→ Problem to solve: Provide an exact repetition of every entry, with no word altered.

[Saved entries]
Content starts

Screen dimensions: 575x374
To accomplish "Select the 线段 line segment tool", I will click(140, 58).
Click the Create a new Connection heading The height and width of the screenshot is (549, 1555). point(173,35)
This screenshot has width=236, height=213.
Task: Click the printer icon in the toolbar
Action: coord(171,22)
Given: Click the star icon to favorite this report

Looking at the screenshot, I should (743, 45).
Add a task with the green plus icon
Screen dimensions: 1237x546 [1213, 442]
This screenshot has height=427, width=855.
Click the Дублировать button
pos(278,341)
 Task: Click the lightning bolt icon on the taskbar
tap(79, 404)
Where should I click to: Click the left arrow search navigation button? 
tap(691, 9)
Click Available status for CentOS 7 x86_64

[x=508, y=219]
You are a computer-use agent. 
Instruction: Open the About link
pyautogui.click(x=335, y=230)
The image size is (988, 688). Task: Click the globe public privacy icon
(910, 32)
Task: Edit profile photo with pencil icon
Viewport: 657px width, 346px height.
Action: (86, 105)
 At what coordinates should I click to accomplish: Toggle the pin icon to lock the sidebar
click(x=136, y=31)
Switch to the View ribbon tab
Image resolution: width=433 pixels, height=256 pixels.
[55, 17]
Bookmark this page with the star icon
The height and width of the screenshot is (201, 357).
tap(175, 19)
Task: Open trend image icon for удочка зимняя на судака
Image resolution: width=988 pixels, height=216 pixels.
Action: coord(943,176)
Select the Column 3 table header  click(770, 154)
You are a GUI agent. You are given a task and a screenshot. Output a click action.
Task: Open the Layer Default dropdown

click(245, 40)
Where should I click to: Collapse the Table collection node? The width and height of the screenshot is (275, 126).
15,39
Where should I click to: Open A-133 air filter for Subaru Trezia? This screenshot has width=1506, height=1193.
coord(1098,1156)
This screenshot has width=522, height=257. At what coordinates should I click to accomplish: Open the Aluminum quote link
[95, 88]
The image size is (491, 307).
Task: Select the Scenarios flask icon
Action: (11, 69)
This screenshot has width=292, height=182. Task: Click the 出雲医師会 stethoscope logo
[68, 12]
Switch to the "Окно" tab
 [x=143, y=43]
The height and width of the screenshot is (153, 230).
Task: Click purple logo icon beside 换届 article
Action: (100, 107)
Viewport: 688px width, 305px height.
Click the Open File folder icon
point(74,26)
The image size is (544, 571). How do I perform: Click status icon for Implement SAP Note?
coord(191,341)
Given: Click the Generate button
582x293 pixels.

Content ends

→ Output for this task:
Screen dimensions: 575x374
To accomplish "Select the 线段 line segment tool", I will click(140, 58).
Click the Create a new Connection heading The height and width of the screenshot is (549, 1555). point(173,35)
This screenshot has width=236, height=213.
Task: Click the printer icon in the toolbar
Action: coord(171,22)
Given: Click the star icon to favorite this report

Looking at the screenshot, I should (743, 45).
Add a task with the green plus icon
Screen dimensions: 1237x546 [1213, 442]
This screenshot has height=427, width=855.
Click the Дублировать button
pos(278,341)
 Task: Click the lightning bolt icon on the taskbar
tap(79, 404)
Where should I click to: Click the left arrow search navigation button? 
tap(691, 9)
Click Available status for CentOS 7 x86_64

[x=508, y=219]
You are a computer-use agent. 
Instruction: Open the About link
pyautogui.click(x=335, y=230)
The image size is (988, 688). Task: Click the globe public privacy icon
(910, 32)
Task: Edit profile photo with pencil icon
Viewport: 657px width, 346px height.
Action: (86, 105)
 At what coordinates should I click to accomplish: Toggle the pin icon to lock the sidebar
click(x=136, y=31)
Switch to the View ribbon tab
Image resolution: width=433 pixels, height=256 pixels.
[55, 17]
Bookmark this page with the star icon
The height and width of the screenshot is (201, 357).
tap(175, 19)
Task: Open trend image icon for удочка зимняя на судака
Image resolution: width=988 pixels, height=216 pixels.
Action: coord(943,176)
Select the Column 3 table header  click(770, 154)
You are a GUI agent. You are given a task and a screenshot. Output a click action.
Task: Open the Layer Default dropdown

click(245, 40)
Where should I click to: Collapse the Table collection node? The width and height of the screenshot is (275, 126).
15,39
Where should I click to: Open A-133 air filter for Subaru Trezia? This screenshot has width=1506, height=1193.
coord(1098,1156)
This screenshot has width=522, height=257. At what coordinates should I click to accomplish: Open the Aluminum quote link
[95, 88]
The image size is (491, 307).
Task: Select the Scenarios flask icon
Action: (11, 69)
This screenshot has width=292, height=182. Task: Click the 出雲医師会 stethoscope logo
[68, 12]
Switch to the "Окно" tab
 [x=143, y=43]
The height and width of the screenshot is (153, 230).
Task: Click purple logo icon beside 换届 article
Action: (100, 107)
Viewport: 688px width, 305px height.
Click the Open File folder icon
point(74,26)
The image size is (544, 571). How do I perform: Click status icon for Implement SAP Note?
coord(191,341)
Given: Click the Generate button
582x293 pixels.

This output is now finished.